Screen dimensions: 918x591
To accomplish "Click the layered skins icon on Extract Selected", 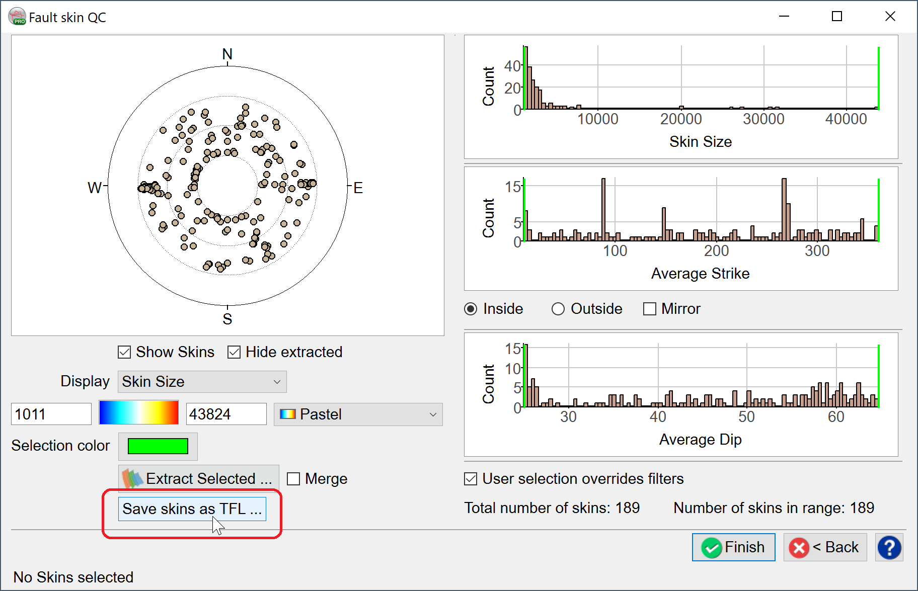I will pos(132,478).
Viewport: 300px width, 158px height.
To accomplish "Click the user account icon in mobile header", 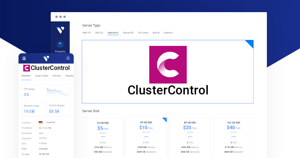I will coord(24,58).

* * * * *

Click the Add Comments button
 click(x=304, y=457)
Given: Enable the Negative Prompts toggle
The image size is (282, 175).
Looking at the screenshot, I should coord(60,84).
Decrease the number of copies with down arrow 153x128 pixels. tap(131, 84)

* * * * *

- [HOW TO COMPLETE THIS TASK] All that is needed is the exact run of lines above from the line containing "Given: Enable the Negative Prompts toggle" through the line containing "Decrease the number", both of them included.

- [RESPONSE AREA]
Given: Enable the Negative Prompts toggle
The image size is (282, 175).
Looking at the screenshot, I should coord(60,84).
Decrease the number of copies with down arrow 153x128 pixels. tap(131, 84)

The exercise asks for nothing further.